Seratus tahun lalu, dunia dilanda pandemi seperti saat ini. Bedanya, seabad lalu pandemi itu dinamai flu Spanyol. Dua tahun terakhir pandemi Covid-19 melanda dunia ini.
Cerita kehidupan berulang di Pura Mangkunegaran, salah satu pusat kebudayaan Jawa, yang merupakan pecahan dari Kerajaan Mataram Islam. Sabtu (12/3/2022), Gusti Pangeran Haryo (GPH) Bhre Cakrahutomo Wira Sudjiwo dinobatkan menjadi Kanjeng Gusti Pangeran Adipati Arya (KGPAA) Mangkunegara X, meneruskan kepemimpinan ayahandanya, KGPAA Mangkunegara IX, yang mangkat pada 13 Agustus 2021.
Mangkunegara X disumpah oleh ibunya, Gusti Kanjeng Putri (GKP) Mangkunegara IX dan disaksikan kerabat Mangkunegaran lainnya. Hadir pula Presiden Joko Widodo, serta pimpinan tiga keraton ”saudara” Pura Mangkunegaran, yaitu Sri Susuhunan Pakubuwono XIII (Keraton Surakarta), Sri Sultan Hamengku Buwono X (Keraton Yogyakarta), dan KGPAA Pakualam X (Pura Pakualaman Yogyakarta).
Mangkunegara IX tak meninggalkan pesan khusus, kecuali meminta agar keluarga besar Mangkunegaran menjaga kekompakan dan bekerja bersama untuk merawat dan mengelola Pura Mangkunegaran. Rukun selalu.
Penobatan GPH Bhre menjadi Mangkunegara X seakan mengulang sejarah pergantian kepemimpinan di Pura Mangkunegaran, lebih dari 140 tahun lalu. Seperti dituliskan History Inc dalam buku berjudul Mangkunegoro VI Sang Reformis (Penerbit Buku Kompas, 2021), saat Mangkunegara IV wafat tahun 1881, ia memiliki dua permaisuri, Raden Ayu (RA) Semi dan RA Dunuk.

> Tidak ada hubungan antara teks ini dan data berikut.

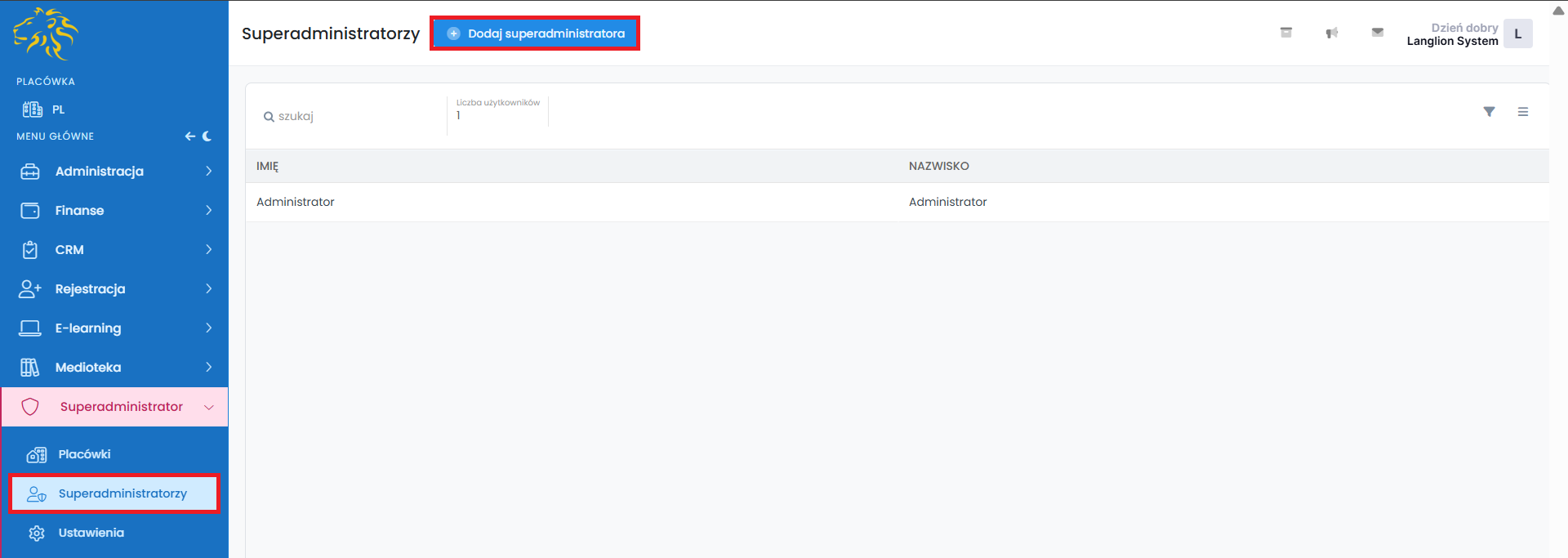Viewport: 1568px width, 558px height.
Task: Click the archive box icon in header
Action: [x=1285, y=33]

Namun, yang ditetapkan sebagai penggantinya adalah Raden Mas (RM) Sunito, putra kedua dari permaisuri kedua. Putra tertua dari RA Semi, permaisuri pertama, tak diangkat sebagai pengganti karena dinilai bukan putra raja. Pernikahan Mangkunegara IV dengan RA Semi terjadi sebelum menjadi pimpinan Pura Mangkunegaran. Saat ia masih bernama RM Sudiro.

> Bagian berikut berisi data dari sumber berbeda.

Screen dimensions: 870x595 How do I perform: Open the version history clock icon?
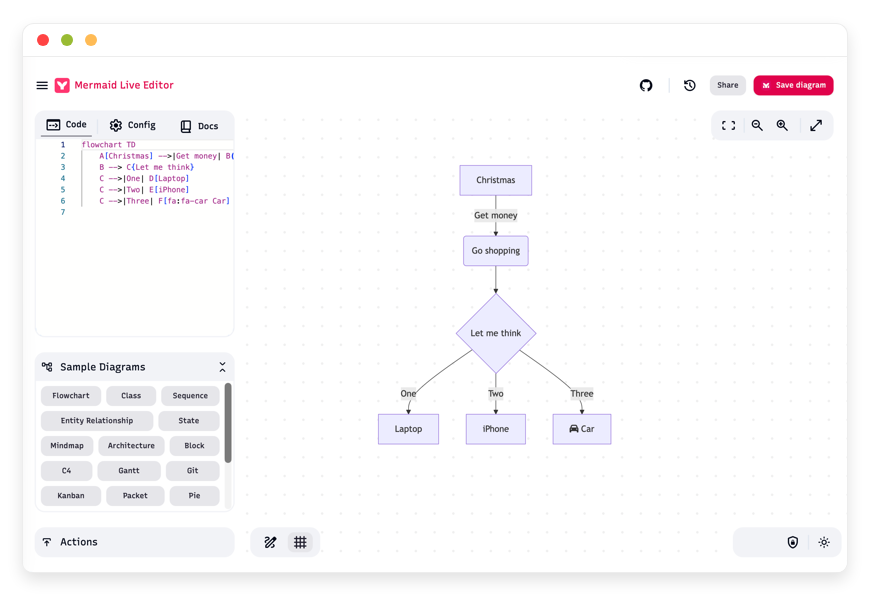[690, 85]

Mangkunegara IX sebelum menikahi Prisca Marina Haryogi Supardi (GKP Mangkunegara IX) tahun 1990 sempat menikahi Sukmawati Soekarnoputri pada 1974. Saat itu, ia bernama GPH Sujiwakusuma. Dari pernikahan dengan putri Proklamator Ir Soekarno itu, ia memiliki dua anak, yang tertua GPH Paundrakarna Jiwo Suryonegoro. Orangtua GPH Paundra bercerai tahun 1984.
Saat itu anak-anak Mangkunegara IV tiada yang keberatan dengan penunjukkan RM Sunito sebagai Mangkunegara V. Oleh sebab, Mangkunegara IV membuat surat wasiat, Serat Paliatmo, yang jelas menentukan penggantinya, dan meminta anak-anaknya yang lain, termasuk yang lebih tua, untuk bersatu mendukungnya.

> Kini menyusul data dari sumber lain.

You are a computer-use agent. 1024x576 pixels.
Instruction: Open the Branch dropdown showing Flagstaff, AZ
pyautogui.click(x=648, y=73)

Mangkunegara IX tak meninggalkan surat wasiat mengenai penggantinya. Kedua putranya, GPH Paundra dan GPH Bhre, pun dinilai dapat menggantikannya. GPH Sujiwakusuma dinobatkan sebagai Mangkunegara IX tahun 1988.
Peran permaisuri Mangkunegara dalam menentukan penerus adipati, seperti yang diperlihatkan GKP Mangkunegara IX, juga mengulang sejarah. Tahun 1896, Ibu Suri Bendoro Raden Ayu (BRAy) Dunuk pun mengusulkan dan menobatkan RM Suyitno menjadi Mangkunegara VI, menggantikan kakaknya, Mangkunegara V, yang meninggal saat berburu. Perempuan dalam tradisi Mataram, termasuk penerusnya, memiliki peranan penting dalam pemerintahan.
Sebelum dinobatkan, GPH Bhre menuturkan, Mangkunegara IX tak meninggalkan pesan khusus, kecuali meminta agar keluarga besar Mangkunegaran menjaga kekompakan dan bekerja bersama untuk merawat dan mengelola Pura Mangkunegaran. Rukun selalu.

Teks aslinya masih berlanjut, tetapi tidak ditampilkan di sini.